少し外の空気を吸うだけだ。女子寮に向かうわけではない。
なんとなく足を運んだ公園は夜になると子供はおらず、街灯は誰もいない噴水をキラキラと輝かせている。
クリスマスに向けて設置されたイルミネーションが寂しく輝く中、一際目をひく少女が月の光を浴びている。
「のばらさん」
思わず声に出すと、手に持っていた台本から視線を外したのばらが少し驚いた顔をして、その後すぐ少しだけ頭を傾けて柔らかく微笑んだ。
「わたくしをお呼びになるのは、どなたですか?」
それが自分の書いた台詞だと気付いて思わず笑ってしまう。すぐに姿勢を正して、はじめもまっすぐ前を向いた。
「私はガブリエル。さあマリア、喜びなさい。マリア、あなたはこの世で最も恵まれた女性。神はあなたと共におられます」
「それはどういうことなのでしょう」
「マリア、あなたは選ばれたのです。何も怖がることはありません。神はあなたに可愛らしい赤子を授けることでしょう」
「まあ、そのような事が……わたくしはまだ結婚を」
ピタリ、と止まってしまったのばらの顔に浮かんでいたはずの困惑の表情が消えた。
「のばらさん?」
台詞を忘れたものと思ってはじめが声をかけると、のばらが腕を組んでわざとらしく頭を傾げる。
「結婚をしていなくとも、わたくしは純真無垢な乙女ではないわ。ね、ガブリエル様、わたしがマリア様で良いのかな」
演技がかった喋りに、見慣れたいつもの微笑み。ひらり、とスカートを翻して輝く月を見上げる顔は優しく美しい。
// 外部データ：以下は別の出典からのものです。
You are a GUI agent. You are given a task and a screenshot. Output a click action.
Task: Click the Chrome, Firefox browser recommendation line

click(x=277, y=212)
「……君以外に、この学校で聖母に成りすませる人はいませんよ」
「ふふ、それってすごく罰当たりだよね」
「君は神様すら騙す演者になるわけですからね」
「懺悔します」
笑いながら、弾むようにステップを踏んではじめの横に並んだのばらの手を握ると、また小さな笑い声が鼓膜をくすぐった。握り返してくれる手はなめらかで、少し小さく弱々しい。
門限までに帰るには走らないと間に合わない。
手を繋いで途中まで同じ道を走っている間、なぜか楽しくて思わず笑ってしまう。
それははじめだけではなく、のばらも同じようだった。二人でいると幸せで、ただ走っているだけなのになぜか楽しくて堪らないのだ。
願わくば、ずっと、永久に二人で笑っていたい。
このあまりにも甘くて優しい穏やかな幸せの時は、そう遠くない未来に再び休符を打たれて音が絶えてしまう。
そんなことをはじめは知る由もない。今はただ無邪気に笑顔で過ごすのだった。